Let’s create a simply job (demo-job.yaml) for demo-ing this capability

apiVersion: apps/v1
apiVersion: batch/v1
kind: Job
metadata:
  name: demo-app
spec:
  backoffLimit: 0
  template:
    metadata:
      annotations:
         vault.hashicorp.com/agent-inject: "true"
         vault.hashicorp.com/role: "vault-auth"
         vault.hashicorp.com/agent-inject-secret-app-config: "secret/app/config"
         vault.hashicorp.com/agent-pre-populate-only: "true"
    spec:
      restartPolicy: Never
      serviceAccountName: vault-auth
      containers:
        - name: alpine
          image: alpine:3.19
          command: ["cat", "/vault/secrets/app-config"]

vault.hashicorp.com/agent-pre-populate-only: "true" it’s good for job, or pod that only need to run, otherwise the vault will add sidecar which is always running.

kubectl apply -f demo-job.yaml -n infra

Get the logs, it should return the result from Vault secret

$ kubectl logs pods/demo-app-f6gvg
Defaulted container "alpine" out of: alpine, vault-agent-init (init)
data: map[password:superpassword username:admin]
metadata: map[created_time:2024-02-12T14:17:29.325317406Z custom_metadata:<nil> deletion_time: destroyed:false version:1]
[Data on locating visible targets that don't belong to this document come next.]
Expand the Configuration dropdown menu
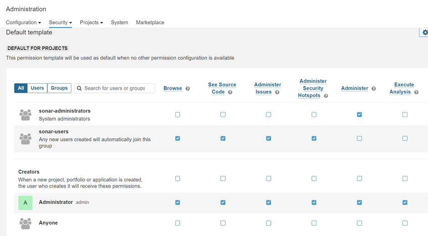This screenshot has width=428, height=236. point(23,22)
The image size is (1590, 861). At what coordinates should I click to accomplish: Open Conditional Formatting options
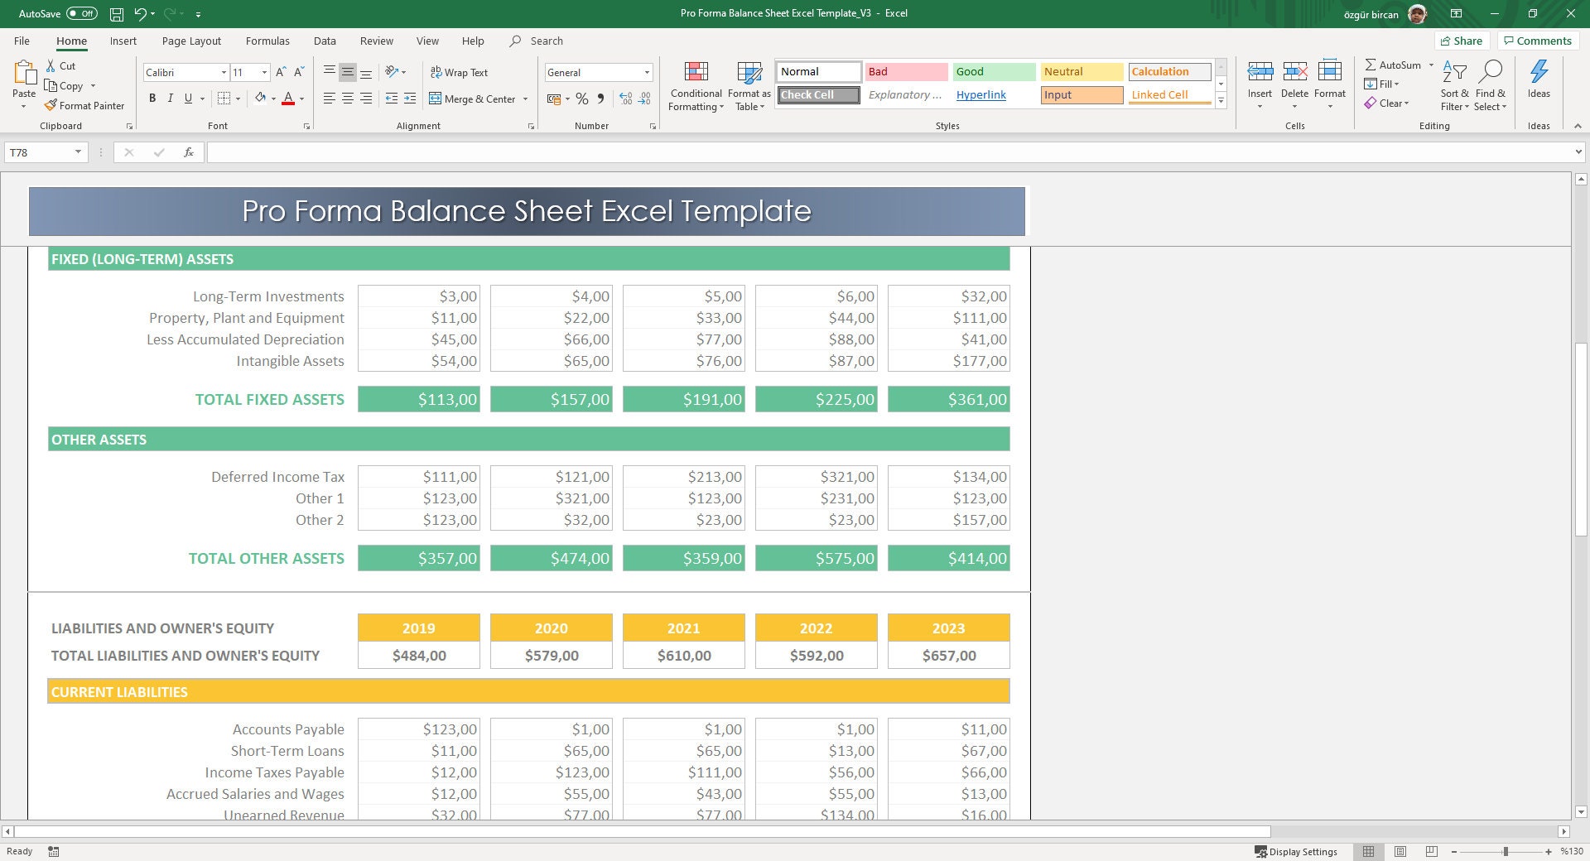click(696, 84)
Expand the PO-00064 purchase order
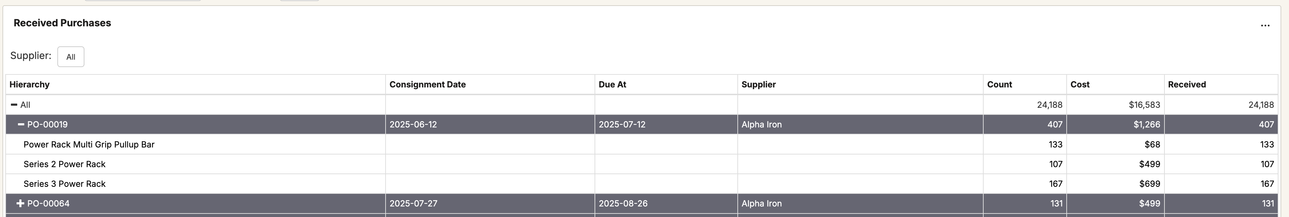Viewport: 1289px width, 217px height. click(x=21, y=204)
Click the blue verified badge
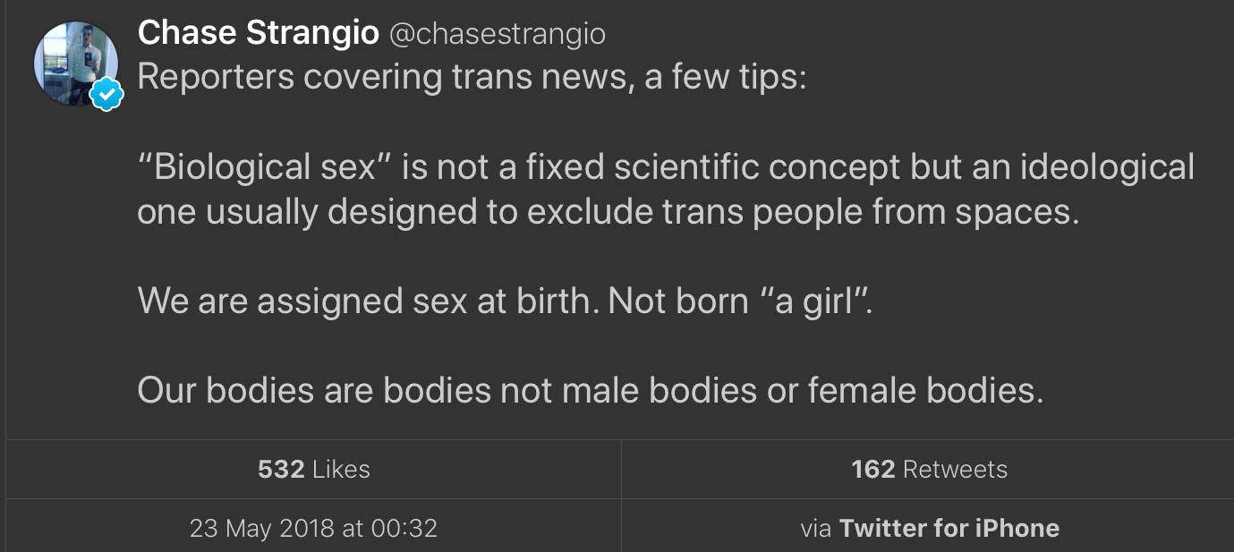 pos(106,94)
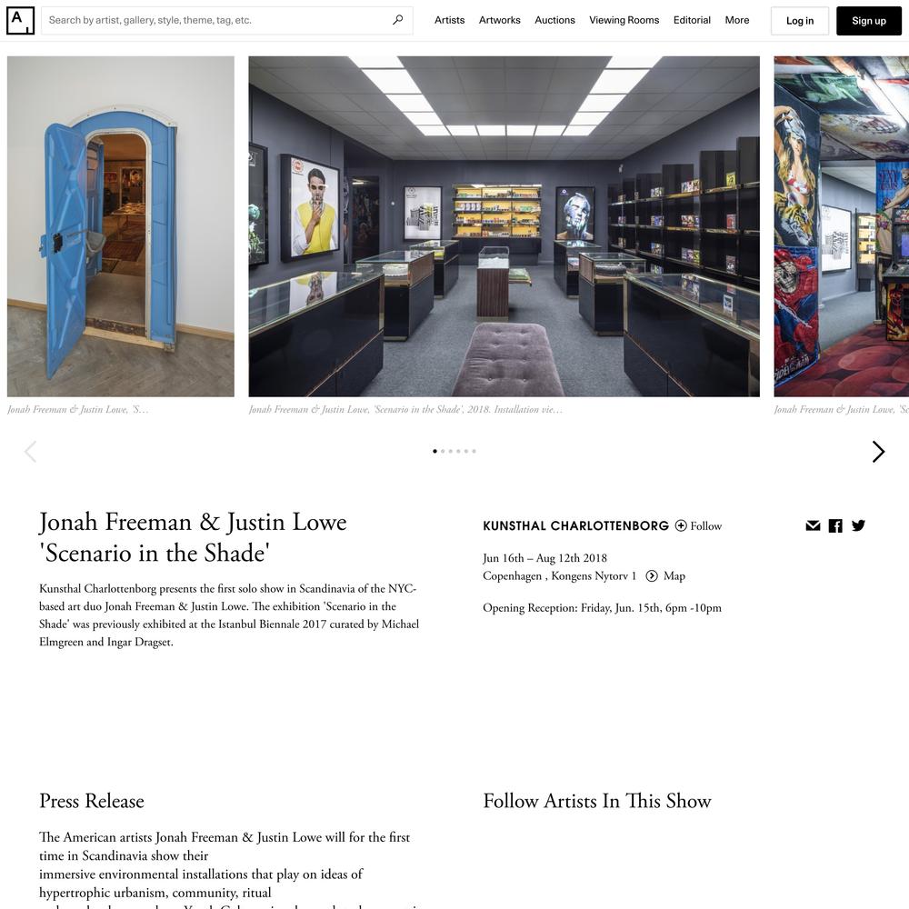Open the Kunsthal Charlottenborg gallery link
This screenshot has height=909, width=909.
point(575,525)
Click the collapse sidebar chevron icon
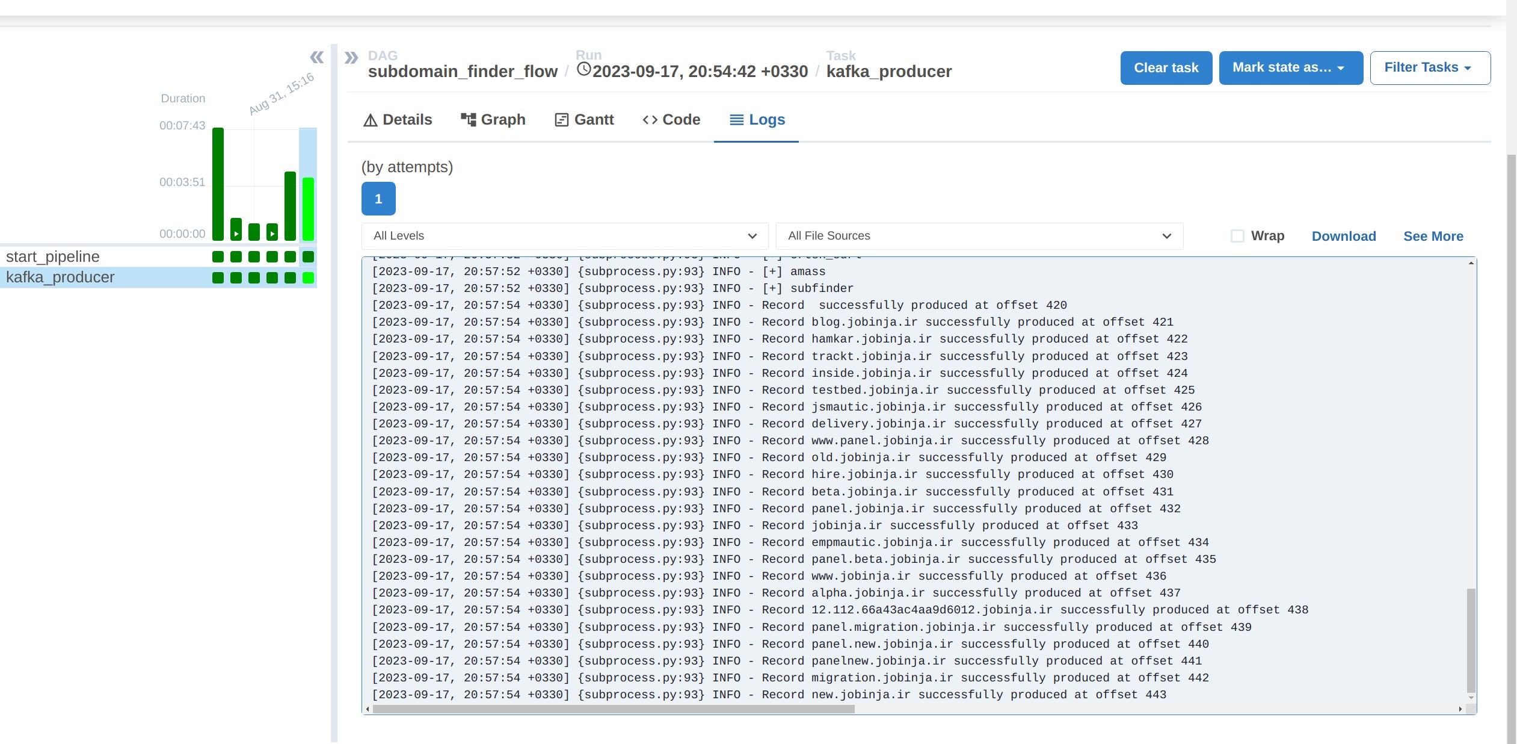 click(x=316, y=56)
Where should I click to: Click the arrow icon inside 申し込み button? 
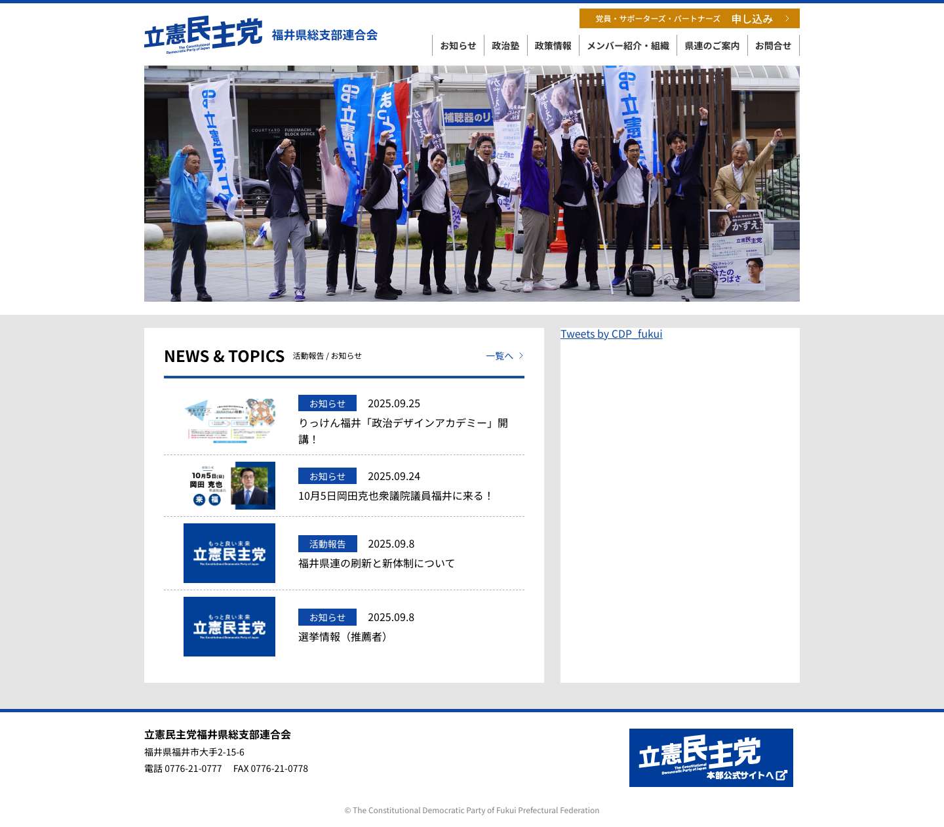[787, 18]
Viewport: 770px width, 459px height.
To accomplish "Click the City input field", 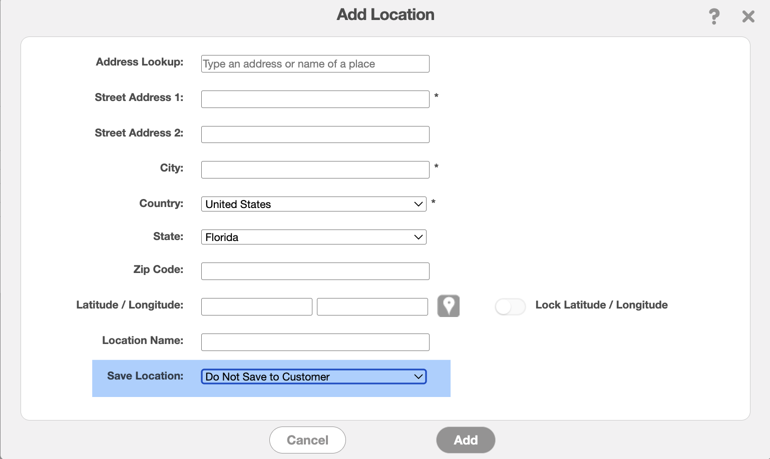I will click(x=315, y=170).
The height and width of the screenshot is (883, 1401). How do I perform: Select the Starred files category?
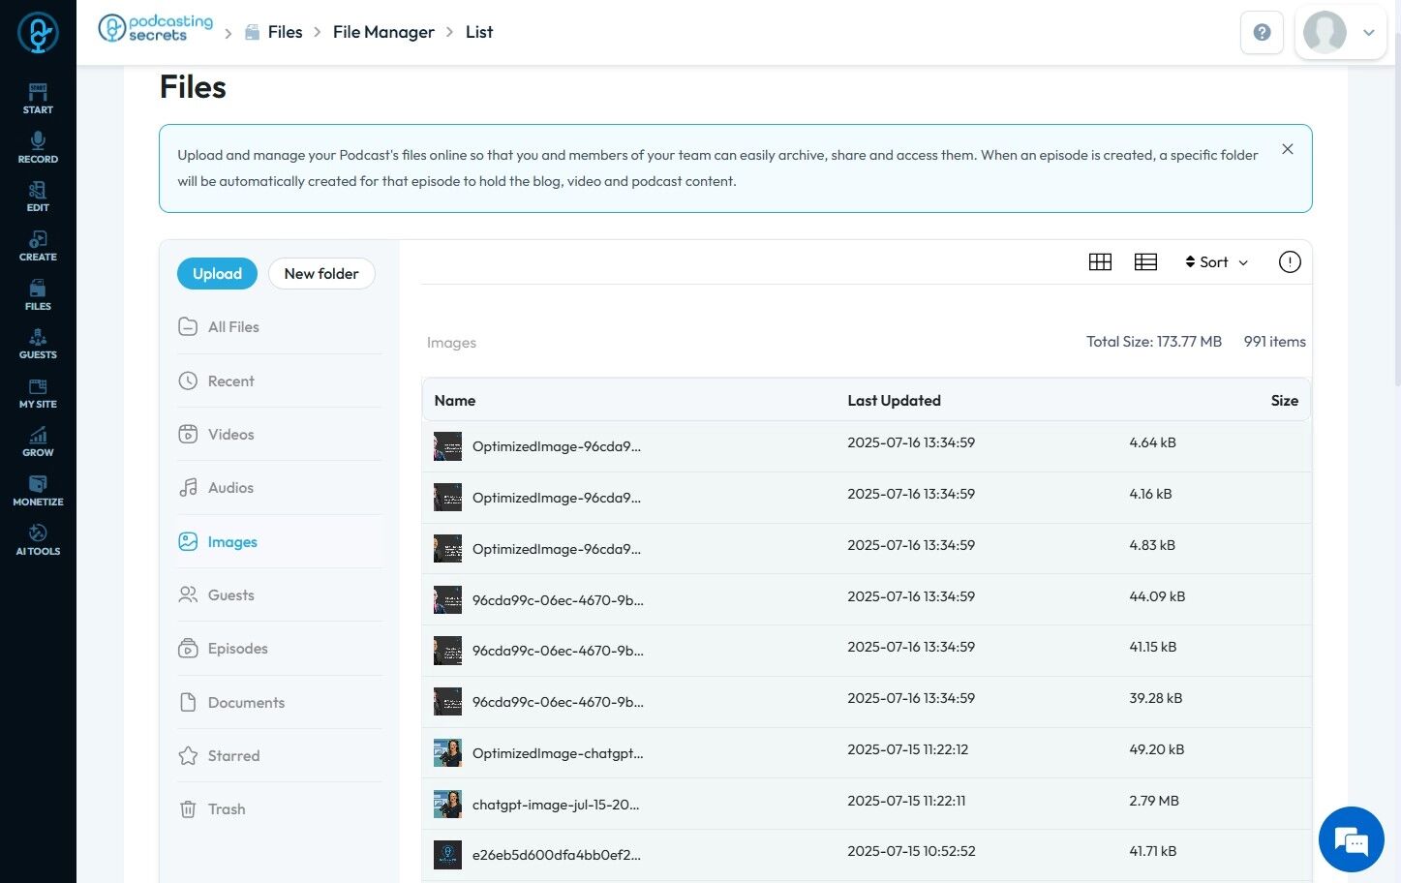tap(233, 756)
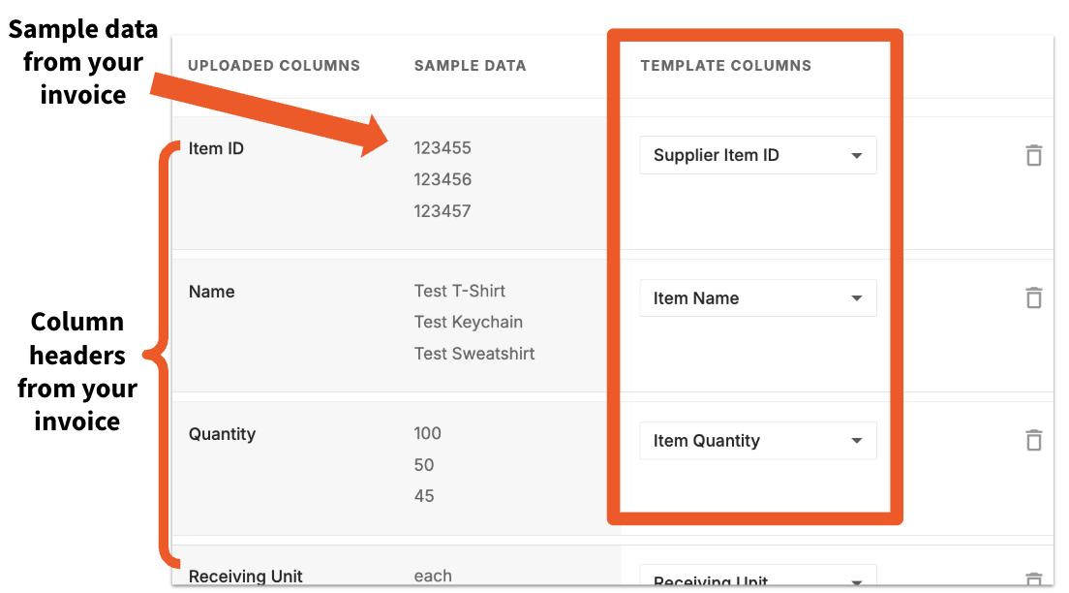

Test App: Sidecar containers

Create a demo-app-sidecar.yaml with following contents

apiVersion: apps/v1
kind: Deployment
metadata:
  name: demo-app-sidecar
spec:
  selector:
    matchLabels:
      app: alpine
  replicas: 1
  template:
    metadata:
      annotations:
         vault.hashicorp.com/agent-inject: "true"
         vault.hashicorp.com/role: "vault-auth"
         vault.hashicorp.com/agent-inject-secret-app-config: "secret/app/config"
      labels:
        app: alpine
    spec:
      serviceAccountName: vault-auth
      containers:
      - name: alpine
        image: alpine
        command: ["/bin/sh", "-c"]
        args: ["cat /vault/secrets/app-config && sleep infinity"]

then deploy it to kubernetes

kubectl apply -f demo-app-sidecar.yaml -n infra

Check the logs, it should return the same result, the only differences it the sidecar deployment keep running.